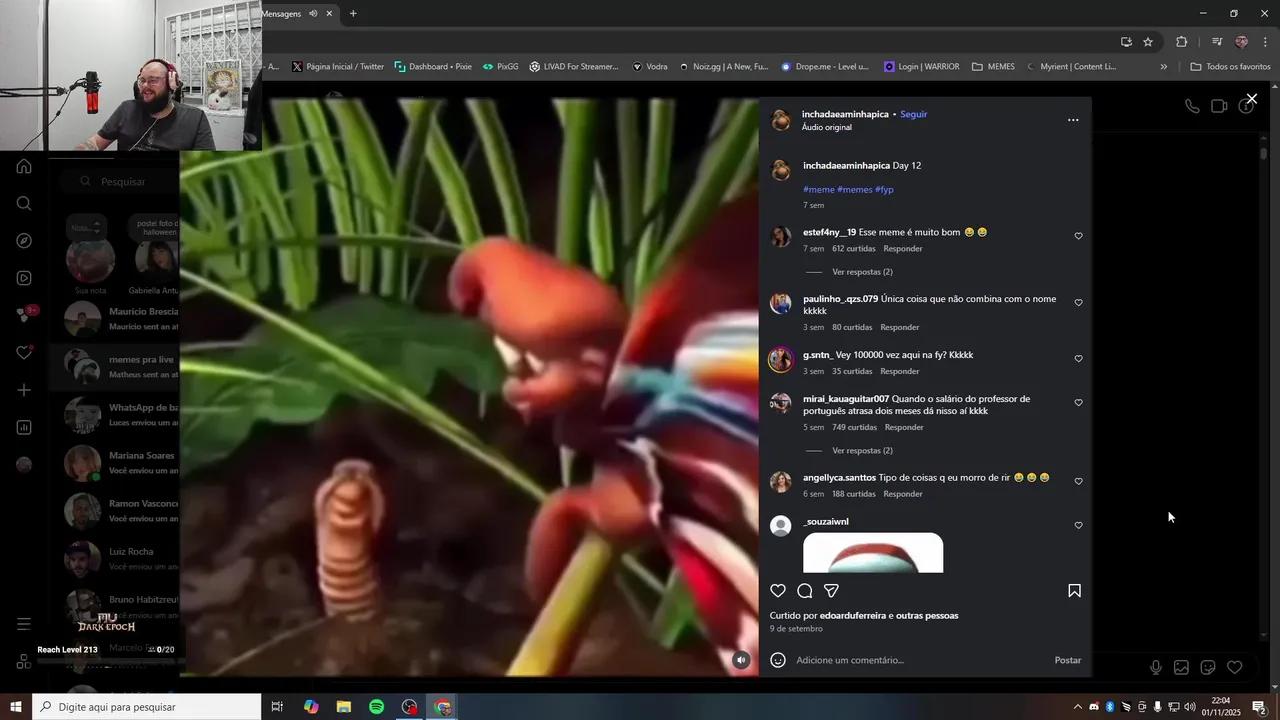The image size is (1280, 720).
Task: Like the reel with the heart icon
Action: pos(777,590)
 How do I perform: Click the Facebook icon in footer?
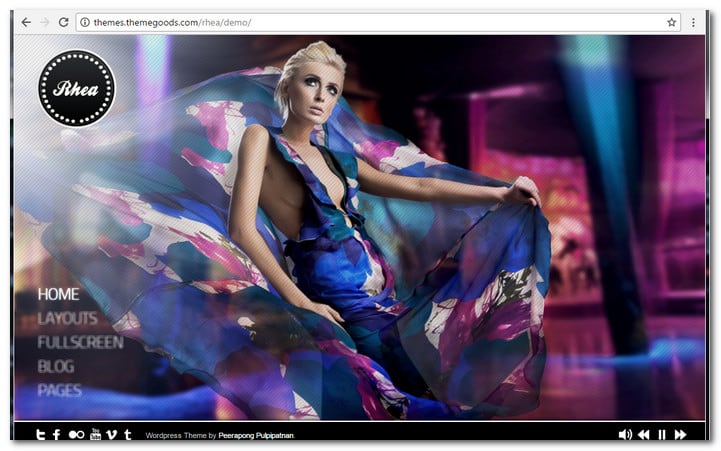point(56,435)
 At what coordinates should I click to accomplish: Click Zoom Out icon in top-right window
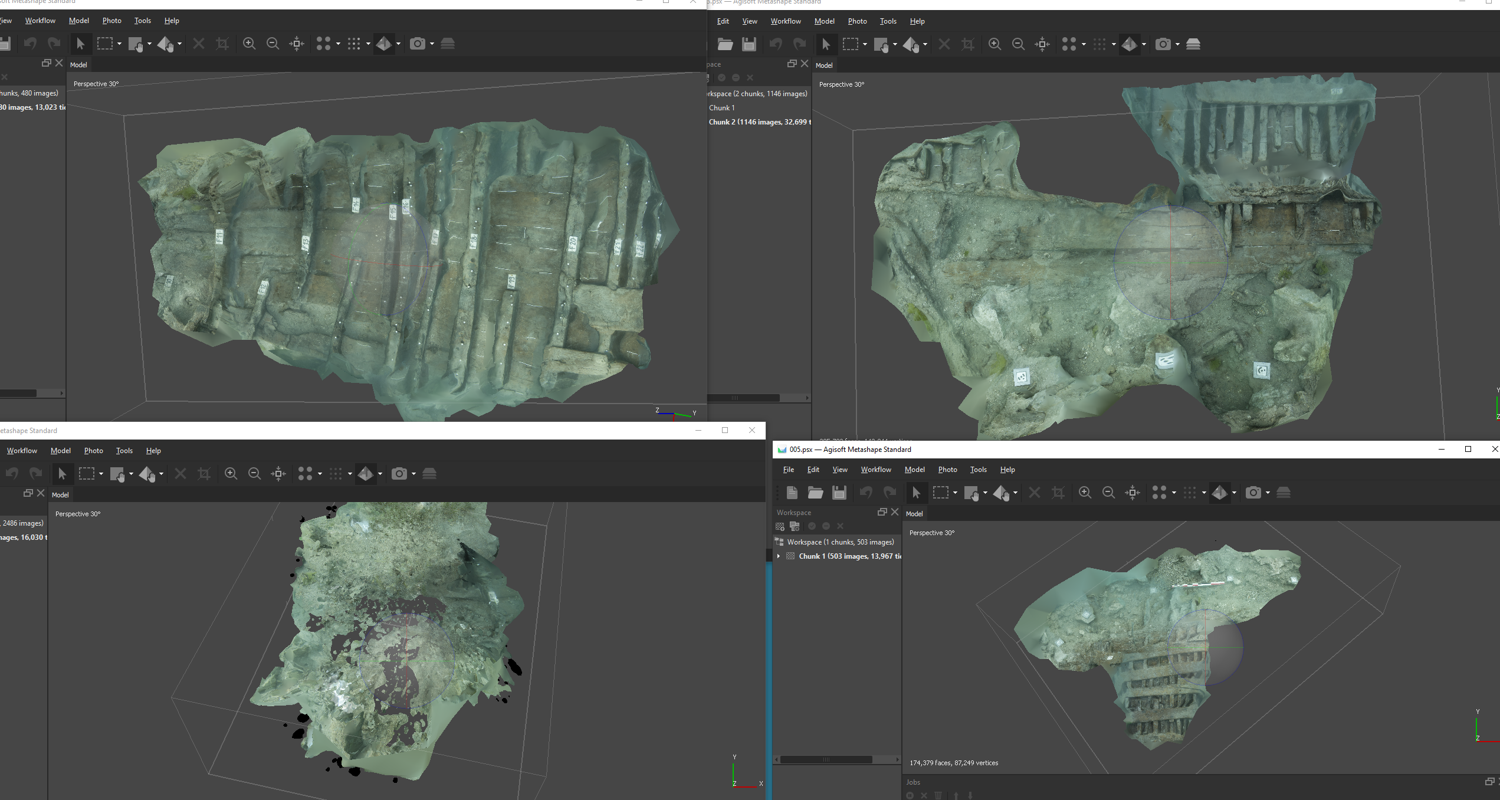click(x=1018, y=44)
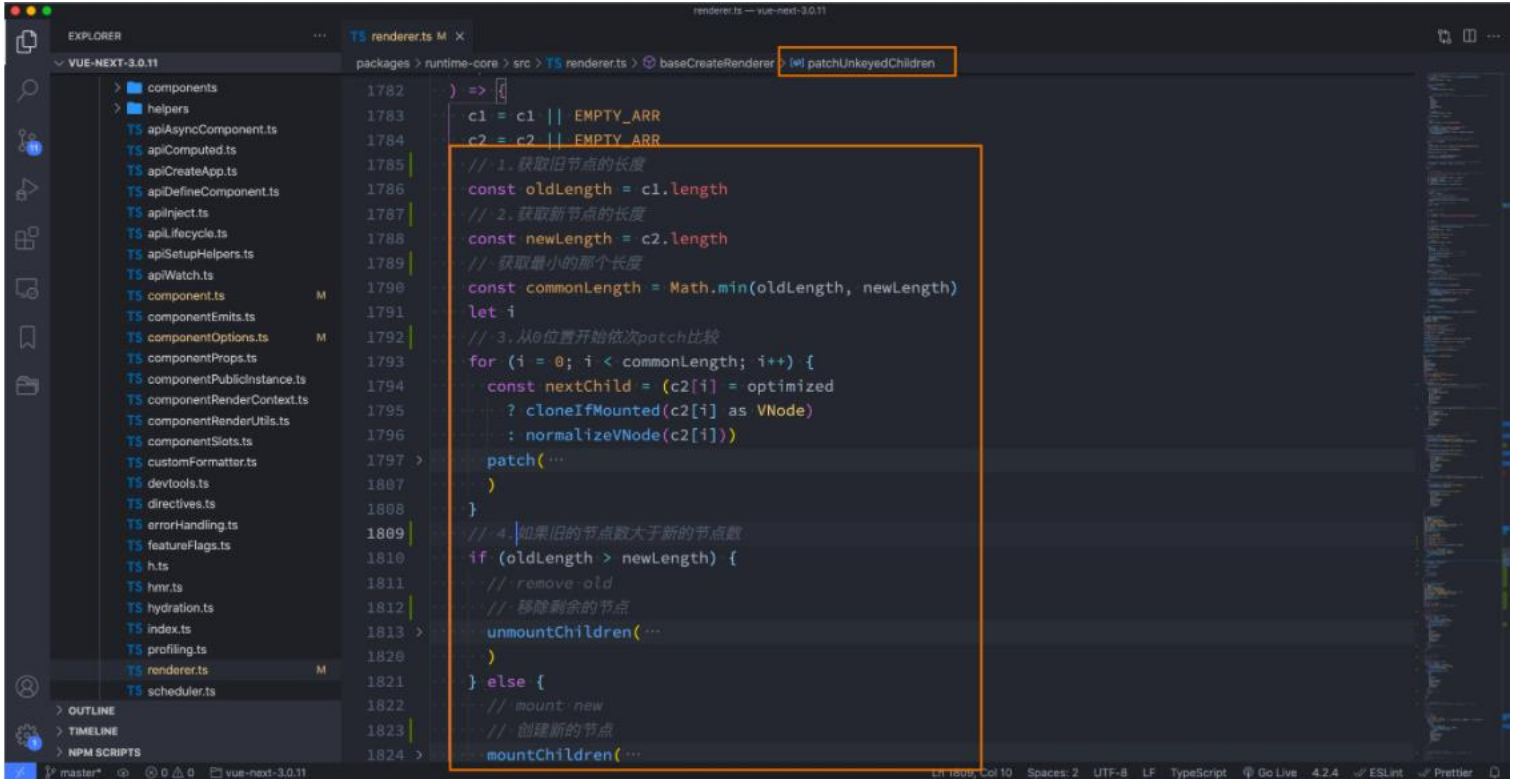
Task: Close the renderer.ts editor tab
Action: click(460, 36)
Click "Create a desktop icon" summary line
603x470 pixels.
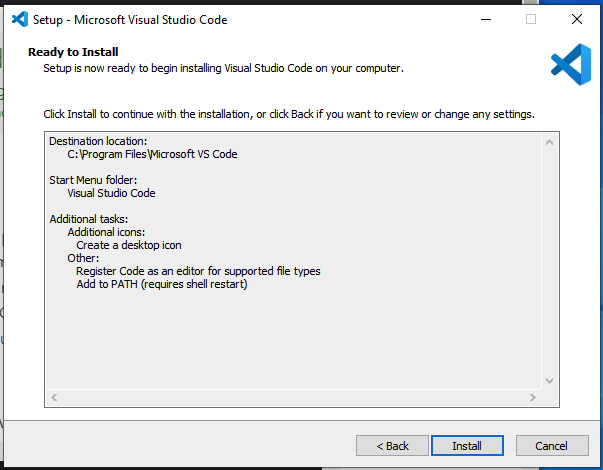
* * *
→ Task details:
The range to transcribe runs from the line holding "At what coordinates" through the final line of the data above; copy it exactly and exclude the pictures.

→ Answer section:
 At what coordinates should I click to accomplish: Click Zoom Out icon in top-right window
click(x=1018, y=44)
Task: Close the renderer.ts editor tab
Action: click(460, 36)
Click "Create a desktop icon" summary line
603x470 pixels.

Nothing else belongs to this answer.